+++ EXTRACTED DATA

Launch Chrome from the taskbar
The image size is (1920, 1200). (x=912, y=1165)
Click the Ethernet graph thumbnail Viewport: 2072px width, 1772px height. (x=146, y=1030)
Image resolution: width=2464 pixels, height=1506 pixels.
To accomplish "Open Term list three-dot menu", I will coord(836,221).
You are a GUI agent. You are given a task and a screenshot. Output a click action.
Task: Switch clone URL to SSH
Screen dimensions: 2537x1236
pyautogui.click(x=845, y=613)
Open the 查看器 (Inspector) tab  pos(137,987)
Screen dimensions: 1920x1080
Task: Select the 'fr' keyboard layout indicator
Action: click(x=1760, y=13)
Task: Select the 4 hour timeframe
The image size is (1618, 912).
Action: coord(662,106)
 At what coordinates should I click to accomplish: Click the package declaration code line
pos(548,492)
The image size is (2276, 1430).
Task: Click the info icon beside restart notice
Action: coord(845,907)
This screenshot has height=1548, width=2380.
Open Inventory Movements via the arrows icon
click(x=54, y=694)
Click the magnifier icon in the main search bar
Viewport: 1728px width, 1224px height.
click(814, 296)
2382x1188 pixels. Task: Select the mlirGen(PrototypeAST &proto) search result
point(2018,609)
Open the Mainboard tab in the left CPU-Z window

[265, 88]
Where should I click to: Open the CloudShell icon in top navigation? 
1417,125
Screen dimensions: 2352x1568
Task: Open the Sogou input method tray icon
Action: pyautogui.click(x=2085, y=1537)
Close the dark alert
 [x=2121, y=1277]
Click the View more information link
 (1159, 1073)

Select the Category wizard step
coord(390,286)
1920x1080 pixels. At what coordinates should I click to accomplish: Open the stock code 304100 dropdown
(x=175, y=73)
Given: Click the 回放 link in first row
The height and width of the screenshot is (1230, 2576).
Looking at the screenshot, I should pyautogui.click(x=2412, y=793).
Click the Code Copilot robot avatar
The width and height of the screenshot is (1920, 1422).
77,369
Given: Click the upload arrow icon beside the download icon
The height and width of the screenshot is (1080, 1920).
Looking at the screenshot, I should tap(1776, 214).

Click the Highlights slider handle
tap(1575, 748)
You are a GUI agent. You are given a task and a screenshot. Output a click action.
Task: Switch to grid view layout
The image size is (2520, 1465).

++++++

* WORK REQUIRED:
Restate the material word for word.

* TASK RESULT:
Launch Chrome from the taskbar
The image size is (1920, 1200). (x=912, y=1165)
Click the Ethernet graph thumbnail Viewport: 2072px width, 1772px height. (x=146, y=1030)
Image resolution: width=2464 pixels, height=1506 pixels.
To accomplish "Open Term list three-dot menu", I will coord(836,221).
You are a GUI agent. You are given a task and a screenshot. Output a click action.
Task: Switch clone URL to SSH
Screen dimensions: 2537x1236
pyautogui.click(x=845, y=613)
Open the 查看器 (Inspector) tab  pos(137,987)
Screen dimensions: 1920x1080
Task: Select the 'fr' keyboard layout indicator
Action: click(x=1760, y=13)
Task: Select the 4 hour timeframe
The image size is (1618, 912).
Action: coord(662,106)
 At what coordinates should I click to accomplish: Click the package declaration code line
pos(548,492)
The image size is (2276, 1430).
Task: Click the info icon beside restart notice
Action: coord(845,907)
This screenshot has height=1548, width=2380.
Open Inventory Movements via the arrows icon
click(x=54, y=694)
Click the magnifier icon in the main search bar
Viewport: 1728px width, 1224px height.
click(814, 296)
2382x1188 pixels. Task: Select the mlirGen(PrototypeAST &proto) search result
point(2018,609)
Open the Mainboard tab in the left CPU-Z window

[265, 88]
Where should I click to: Open the CloudShell icon in top navigation? 
1417,125
Screen dimensions: 2352x1568
Task: Open the Sogou input method tray icon
Action: pyautogui.click(x=2085, y=1537)
Close the dark alert
 [x=2121, y=1277]
Click the View more information link
 (1159, 1073)

Select the Category wizard step
coord(390,286)
1920x1080 pixels. At what coordinates should I click to accomplish: Open the stock code 304100 dropdown
(x=175, y=73)
Given: Click the 回放 link in first row
The height and width of the screenshot is (1230, 2576).
Looking at the screenshot, I should pyautogui.click(x=2412, y=793).
Click the Code Copilot robot avatar
The width and height of the screenshot is (1920, 1422).
77,369
Given: Click the upload arrow icon beside the download icon
The height and width of the screenshot is (1080, 1920).
Looking at the screenshot, I should tap(1776, 214).

Click the Highlights slider handle
tap(1575, 748)
You are a GUI agent. You are given a task and a screenshot. Output a click action.
Task: Switch to grid view layout
The image size is (2520, 1465).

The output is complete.